L’ACCUSA AL GOVERNO 
La stessa Medici Senza Frontiere ha esposto i dati per lamentarsi della direttiva del ministero dell’Interno che tende a contenere i costi e, quindi, a restringere gli interventi di «inclusione sociale» ai titolari di protezione umanitaria. «Una soluzione di corto respiro». ha detto Msf, «che avrà anche l’effetto di ostacolare l’individuazione di persone vulnerabili, con un impatto negativo sulle loro condizioni di salute». Detto malissimo, il Ministero ha tolto i soldi che servivano per individuare i pazzi veri, ma su una quasi totalità – va detto – di disagiati mentali. Detto ancora peggio, la contraddizione è inquietante: nei centri vengono a mancare i soldi per curare i disagiati mentali ma gli stessi centri, «soprattutto in quelli di grandi dimensioni, spesso contribuiscono a riacutizzare i traumi subiti durante il percorso migratorio». Malattia iatrogena, la chiamavano un tempo: cioè causata dalle cure e dal luogo in cui te le somministrano. Ma vediamo qualche dato. Il dossier presentato nei giorni scorsi da Medici senza Frontiere (una ricerca condotta tra luglio 2015 e febbraio 2016 in vari Centri di accoglienza straordinaria di Roma, Trapani e Milano, più altri raccolti a Ragusa tra il 2014 e il 2015) evidenzia che il 60,5 per cento aveva problemi di salute mentale; tra quelli presi in carico, il 42 per cento mostrava disordini da stress post traumatico, il 27 per cento soffriva d’ansia e il 19 di depressione: parliamo di gente con un’età media di 23-24 anni. Ma il dato peggiore è che «l’87% ha dichiarato di soffrire per difficoltà legate alle condizioni di vita attuali», cioè sta peggio ora rispetto a prima.

STIME AL RIBASSO
Perché?
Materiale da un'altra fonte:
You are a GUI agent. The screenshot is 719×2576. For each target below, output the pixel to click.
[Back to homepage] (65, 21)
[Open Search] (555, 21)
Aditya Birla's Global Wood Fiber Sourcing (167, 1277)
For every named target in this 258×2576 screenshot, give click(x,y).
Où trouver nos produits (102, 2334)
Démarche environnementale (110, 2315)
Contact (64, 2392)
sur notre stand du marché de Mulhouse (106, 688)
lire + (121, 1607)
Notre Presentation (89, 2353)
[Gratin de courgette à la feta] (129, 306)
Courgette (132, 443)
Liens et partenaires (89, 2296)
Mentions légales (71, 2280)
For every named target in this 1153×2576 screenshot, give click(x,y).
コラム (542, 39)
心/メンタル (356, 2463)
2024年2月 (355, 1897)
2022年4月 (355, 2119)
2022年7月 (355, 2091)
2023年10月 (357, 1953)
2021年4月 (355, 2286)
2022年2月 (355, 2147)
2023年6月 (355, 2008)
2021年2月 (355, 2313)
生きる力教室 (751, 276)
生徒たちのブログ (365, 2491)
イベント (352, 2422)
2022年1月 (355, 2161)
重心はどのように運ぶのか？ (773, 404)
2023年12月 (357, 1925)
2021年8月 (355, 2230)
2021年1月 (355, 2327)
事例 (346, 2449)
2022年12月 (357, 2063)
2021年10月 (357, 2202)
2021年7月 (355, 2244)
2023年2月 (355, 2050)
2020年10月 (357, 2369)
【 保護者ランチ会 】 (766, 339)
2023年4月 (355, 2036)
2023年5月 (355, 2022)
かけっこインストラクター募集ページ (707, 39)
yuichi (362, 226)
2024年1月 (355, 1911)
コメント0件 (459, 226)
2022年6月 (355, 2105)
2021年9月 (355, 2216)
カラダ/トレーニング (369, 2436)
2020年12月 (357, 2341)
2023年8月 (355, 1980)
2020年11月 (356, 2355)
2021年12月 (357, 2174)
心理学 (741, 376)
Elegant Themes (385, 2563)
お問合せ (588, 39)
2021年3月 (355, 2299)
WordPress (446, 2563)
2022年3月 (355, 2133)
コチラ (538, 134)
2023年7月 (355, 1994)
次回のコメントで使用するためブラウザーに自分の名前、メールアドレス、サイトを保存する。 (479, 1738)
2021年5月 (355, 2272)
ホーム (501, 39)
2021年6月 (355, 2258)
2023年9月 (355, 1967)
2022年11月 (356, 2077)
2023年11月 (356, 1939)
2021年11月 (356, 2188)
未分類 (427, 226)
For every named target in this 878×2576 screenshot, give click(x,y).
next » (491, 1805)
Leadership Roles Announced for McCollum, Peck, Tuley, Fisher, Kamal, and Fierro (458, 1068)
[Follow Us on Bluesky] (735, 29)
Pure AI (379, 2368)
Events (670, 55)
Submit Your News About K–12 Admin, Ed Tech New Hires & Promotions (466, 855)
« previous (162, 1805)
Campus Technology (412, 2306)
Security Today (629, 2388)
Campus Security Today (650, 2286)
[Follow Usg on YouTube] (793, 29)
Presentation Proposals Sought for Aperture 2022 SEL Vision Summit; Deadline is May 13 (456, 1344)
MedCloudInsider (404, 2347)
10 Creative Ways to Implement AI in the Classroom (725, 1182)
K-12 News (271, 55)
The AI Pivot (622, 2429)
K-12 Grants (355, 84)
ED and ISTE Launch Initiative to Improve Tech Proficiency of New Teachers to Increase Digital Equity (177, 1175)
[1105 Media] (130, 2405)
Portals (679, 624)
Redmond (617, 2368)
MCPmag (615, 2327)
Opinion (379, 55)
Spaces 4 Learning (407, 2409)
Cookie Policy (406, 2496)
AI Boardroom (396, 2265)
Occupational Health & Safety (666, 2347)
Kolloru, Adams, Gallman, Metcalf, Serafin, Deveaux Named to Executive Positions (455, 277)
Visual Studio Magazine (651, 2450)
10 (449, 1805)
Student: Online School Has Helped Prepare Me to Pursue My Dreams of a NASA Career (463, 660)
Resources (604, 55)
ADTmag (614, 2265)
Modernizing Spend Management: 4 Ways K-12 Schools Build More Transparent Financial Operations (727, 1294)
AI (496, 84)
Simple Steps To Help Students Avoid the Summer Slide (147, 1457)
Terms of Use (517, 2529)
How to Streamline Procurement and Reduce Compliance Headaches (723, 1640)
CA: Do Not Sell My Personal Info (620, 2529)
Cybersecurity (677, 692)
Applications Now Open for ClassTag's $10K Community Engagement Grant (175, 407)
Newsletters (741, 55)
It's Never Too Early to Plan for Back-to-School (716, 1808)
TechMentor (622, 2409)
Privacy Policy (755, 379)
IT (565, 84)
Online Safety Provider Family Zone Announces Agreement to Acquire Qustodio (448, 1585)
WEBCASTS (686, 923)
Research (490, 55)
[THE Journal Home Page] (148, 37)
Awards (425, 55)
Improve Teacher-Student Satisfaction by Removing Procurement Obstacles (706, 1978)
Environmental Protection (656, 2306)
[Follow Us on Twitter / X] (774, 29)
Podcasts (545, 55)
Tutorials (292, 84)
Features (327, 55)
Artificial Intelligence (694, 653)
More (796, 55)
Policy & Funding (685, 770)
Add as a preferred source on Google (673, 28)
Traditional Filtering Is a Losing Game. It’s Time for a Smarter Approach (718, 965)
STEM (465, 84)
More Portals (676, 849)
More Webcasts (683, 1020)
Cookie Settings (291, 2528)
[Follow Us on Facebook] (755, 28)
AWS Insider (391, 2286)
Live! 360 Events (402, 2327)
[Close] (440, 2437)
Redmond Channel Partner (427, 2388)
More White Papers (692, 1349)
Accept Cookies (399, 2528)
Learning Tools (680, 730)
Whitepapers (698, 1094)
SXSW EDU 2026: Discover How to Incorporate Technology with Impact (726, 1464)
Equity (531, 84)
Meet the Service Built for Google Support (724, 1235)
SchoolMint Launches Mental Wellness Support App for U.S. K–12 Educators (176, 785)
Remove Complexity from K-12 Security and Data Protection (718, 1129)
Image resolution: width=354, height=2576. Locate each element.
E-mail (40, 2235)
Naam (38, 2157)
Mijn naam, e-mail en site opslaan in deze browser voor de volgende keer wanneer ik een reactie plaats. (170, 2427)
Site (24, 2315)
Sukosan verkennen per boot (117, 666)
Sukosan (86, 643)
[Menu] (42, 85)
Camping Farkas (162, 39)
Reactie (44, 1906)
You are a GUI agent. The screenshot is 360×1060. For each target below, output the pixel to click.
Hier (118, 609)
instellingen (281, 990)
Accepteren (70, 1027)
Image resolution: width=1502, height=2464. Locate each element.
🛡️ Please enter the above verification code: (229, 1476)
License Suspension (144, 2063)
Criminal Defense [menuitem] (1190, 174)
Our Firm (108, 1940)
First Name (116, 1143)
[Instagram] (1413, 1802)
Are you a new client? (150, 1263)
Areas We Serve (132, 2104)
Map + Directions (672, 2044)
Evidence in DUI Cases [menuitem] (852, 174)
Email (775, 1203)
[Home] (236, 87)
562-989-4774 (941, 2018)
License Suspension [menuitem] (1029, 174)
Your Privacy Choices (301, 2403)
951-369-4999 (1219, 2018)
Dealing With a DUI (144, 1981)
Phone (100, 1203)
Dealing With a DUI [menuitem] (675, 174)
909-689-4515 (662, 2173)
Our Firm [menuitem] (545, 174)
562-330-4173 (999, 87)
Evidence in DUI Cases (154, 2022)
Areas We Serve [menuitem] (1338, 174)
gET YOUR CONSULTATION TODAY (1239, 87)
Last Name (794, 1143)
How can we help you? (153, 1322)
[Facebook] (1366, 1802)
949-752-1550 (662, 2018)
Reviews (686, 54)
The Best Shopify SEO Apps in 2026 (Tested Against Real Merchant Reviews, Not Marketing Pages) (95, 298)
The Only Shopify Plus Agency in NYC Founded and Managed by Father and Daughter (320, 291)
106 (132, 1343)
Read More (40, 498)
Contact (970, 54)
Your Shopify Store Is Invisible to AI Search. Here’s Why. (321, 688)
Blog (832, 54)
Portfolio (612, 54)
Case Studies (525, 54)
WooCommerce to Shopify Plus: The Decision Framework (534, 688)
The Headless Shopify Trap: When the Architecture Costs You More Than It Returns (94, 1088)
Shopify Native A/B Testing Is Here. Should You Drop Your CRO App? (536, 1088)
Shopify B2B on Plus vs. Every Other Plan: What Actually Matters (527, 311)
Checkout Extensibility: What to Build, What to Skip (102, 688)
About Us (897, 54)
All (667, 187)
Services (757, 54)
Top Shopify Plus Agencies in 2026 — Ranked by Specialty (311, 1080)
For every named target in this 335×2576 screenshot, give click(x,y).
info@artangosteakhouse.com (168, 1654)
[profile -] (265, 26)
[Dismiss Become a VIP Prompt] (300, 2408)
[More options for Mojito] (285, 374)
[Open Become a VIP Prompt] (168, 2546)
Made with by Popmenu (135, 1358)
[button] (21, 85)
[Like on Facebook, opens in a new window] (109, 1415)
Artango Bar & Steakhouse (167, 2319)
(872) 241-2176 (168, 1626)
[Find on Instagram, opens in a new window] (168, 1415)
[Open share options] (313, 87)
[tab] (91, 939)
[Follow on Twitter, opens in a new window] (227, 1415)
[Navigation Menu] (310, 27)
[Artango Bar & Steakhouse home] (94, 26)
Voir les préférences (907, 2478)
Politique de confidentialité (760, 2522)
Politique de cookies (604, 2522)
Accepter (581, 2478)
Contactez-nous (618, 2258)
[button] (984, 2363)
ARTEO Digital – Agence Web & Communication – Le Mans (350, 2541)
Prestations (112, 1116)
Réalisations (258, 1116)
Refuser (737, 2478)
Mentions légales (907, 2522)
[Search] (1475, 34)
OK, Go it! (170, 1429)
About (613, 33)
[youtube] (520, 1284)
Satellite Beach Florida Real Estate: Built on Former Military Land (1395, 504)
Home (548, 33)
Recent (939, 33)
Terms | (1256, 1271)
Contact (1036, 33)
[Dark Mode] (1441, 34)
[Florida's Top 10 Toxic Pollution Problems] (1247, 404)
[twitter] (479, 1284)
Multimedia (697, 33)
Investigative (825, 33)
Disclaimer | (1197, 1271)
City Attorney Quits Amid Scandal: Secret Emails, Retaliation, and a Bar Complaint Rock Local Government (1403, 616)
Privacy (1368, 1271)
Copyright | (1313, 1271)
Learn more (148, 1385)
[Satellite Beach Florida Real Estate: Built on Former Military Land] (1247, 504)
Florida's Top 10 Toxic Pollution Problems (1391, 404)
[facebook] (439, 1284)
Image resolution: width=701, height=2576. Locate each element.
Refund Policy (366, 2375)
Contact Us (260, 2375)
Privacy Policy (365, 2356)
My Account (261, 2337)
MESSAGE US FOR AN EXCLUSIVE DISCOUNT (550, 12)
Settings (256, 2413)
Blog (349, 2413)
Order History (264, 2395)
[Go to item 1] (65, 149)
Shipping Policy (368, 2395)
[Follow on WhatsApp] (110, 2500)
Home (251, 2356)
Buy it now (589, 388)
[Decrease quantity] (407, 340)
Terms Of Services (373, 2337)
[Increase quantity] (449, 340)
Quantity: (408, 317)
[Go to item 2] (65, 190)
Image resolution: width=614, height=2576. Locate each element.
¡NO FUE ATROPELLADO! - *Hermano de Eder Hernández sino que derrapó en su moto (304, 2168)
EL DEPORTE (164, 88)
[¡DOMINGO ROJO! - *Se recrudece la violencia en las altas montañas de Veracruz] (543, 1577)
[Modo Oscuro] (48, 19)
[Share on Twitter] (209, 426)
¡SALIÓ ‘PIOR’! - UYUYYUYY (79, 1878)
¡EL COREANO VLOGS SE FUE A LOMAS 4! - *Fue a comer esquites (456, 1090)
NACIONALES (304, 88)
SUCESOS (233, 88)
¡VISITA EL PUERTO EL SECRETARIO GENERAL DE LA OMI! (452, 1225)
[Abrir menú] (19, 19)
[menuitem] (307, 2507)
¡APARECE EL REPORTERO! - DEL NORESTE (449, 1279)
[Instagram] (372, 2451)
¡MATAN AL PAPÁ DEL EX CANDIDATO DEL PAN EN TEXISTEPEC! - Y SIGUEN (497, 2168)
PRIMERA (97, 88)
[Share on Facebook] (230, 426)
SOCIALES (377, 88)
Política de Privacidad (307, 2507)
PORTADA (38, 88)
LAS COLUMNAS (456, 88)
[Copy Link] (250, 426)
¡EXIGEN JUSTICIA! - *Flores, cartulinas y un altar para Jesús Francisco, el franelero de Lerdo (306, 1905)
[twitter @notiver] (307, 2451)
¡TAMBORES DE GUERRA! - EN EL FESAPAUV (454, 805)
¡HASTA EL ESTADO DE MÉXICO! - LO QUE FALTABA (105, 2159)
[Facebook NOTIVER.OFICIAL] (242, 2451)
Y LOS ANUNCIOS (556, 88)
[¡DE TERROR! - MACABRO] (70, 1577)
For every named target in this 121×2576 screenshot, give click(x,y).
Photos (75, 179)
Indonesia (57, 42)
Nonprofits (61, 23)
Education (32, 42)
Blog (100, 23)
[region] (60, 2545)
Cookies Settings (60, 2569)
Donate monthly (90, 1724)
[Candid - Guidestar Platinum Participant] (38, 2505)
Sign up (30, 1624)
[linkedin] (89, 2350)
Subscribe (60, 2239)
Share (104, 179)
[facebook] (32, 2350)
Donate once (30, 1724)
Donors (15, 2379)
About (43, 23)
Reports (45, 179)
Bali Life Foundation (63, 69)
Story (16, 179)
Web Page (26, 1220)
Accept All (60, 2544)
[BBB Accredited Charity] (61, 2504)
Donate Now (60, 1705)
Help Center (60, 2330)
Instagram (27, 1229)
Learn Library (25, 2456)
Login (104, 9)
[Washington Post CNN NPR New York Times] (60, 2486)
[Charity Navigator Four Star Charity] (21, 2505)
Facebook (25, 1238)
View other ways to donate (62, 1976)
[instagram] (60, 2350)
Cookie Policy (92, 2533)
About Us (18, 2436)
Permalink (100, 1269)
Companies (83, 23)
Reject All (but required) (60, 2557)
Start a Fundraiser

Per ragioni anche ovvie: inattività quotidiana, paura per il futuro, solitudine, timore per i familiari lasciati nel Paese d’origine. Cose normali, anche se c’è il rischio che i numeri siano approssimativi: l’alto numero dei profughi che sbarcano sulle coste non consente certo di monitorarli a uno a uno, e nei centri di accoglienza la presenza di psichiatri o anche solo psicologi non è certo obbligatoria, anzi. Quindi il problema, secondo Medici senza Frontiere, è che non ci impegnamo abbastanza per operare (anche) «uno screening attivo per valutare la necessità di un supporto della salute mentale tra gli ospiti dei centri... I servizi territoriali spesso mancano di competenze e risorse, e non sono ancora in grado di riconoscere i segni del disagio... la permanenza presso i centri è prolungata e sovente fonte di ulteriore disagio». Detto che peggio non si può: arrivano mezzi pazzi, diventano pazzi e ne escono impazziti. E tutto questo non va fermato – secondo la Ong – bensì aggiustato, gestito, migliorato.